START Exercise input
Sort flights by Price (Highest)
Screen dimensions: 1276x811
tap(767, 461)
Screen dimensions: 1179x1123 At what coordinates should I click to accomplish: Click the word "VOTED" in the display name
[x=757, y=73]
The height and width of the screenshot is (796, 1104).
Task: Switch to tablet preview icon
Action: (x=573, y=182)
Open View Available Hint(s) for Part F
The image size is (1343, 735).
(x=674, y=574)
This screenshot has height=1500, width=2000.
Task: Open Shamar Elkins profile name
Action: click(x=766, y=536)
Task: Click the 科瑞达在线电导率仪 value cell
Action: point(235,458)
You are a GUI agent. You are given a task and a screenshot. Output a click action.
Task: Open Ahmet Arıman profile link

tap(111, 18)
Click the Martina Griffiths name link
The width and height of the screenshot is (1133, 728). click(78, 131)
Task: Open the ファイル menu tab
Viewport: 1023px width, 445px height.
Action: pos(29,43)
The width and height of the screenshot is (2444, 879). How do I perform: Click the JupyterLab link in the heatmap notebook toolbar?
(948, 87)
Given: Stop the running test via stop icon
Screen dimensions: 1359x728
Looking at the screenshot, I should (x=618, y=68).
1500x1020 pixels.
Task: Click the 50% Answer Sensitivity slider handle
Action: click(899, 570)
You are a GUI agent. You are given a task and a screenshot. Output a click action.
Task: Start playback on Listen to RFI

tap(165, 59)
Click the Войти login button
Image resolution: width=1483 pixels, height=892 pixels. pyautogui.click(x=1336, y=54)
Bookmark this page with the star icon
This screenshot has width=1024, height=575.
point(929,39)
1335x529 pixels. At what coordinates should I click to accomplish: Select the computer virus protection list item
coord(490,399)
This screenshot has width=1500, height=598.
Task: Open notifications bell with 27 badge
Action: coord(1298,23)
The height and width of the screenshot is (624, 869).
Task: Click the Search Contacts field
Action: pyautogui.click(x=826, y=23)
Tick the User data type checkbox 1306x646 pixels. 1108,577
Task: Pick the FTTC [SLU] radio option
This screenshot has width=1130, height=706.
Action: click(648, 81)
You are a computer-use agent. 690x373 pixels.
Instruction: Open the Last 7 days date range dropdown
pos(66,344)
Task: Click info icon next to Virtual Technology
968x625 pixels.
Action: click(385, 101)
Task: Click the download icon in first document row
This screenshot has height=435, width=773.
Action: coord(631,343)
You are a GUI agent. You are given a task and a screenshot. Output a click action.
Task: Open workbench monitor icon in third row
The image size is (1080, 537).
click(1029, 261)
END Exercise input
▶ **What is being asked**
Write out, exactly and with nothing else, the lines of the listing above from its first line through the line with "Open View Available Hint(s) for Part F".

▶ **Exercise output**
Sort flights by Price (Highest)
Screen dimensions: 1276x811
tap(767, 461)
Screen dimensions: 1179x1123 At what coordinates should I click to accomplish: Click the word "VOTED" in the display name
[x=757, y=73]
The height and width of the screenshot is (796, 1104).
Task: Switch to tablet preview icon
Action: (x=573, y=182)
Open View Available Hint(s) for Part F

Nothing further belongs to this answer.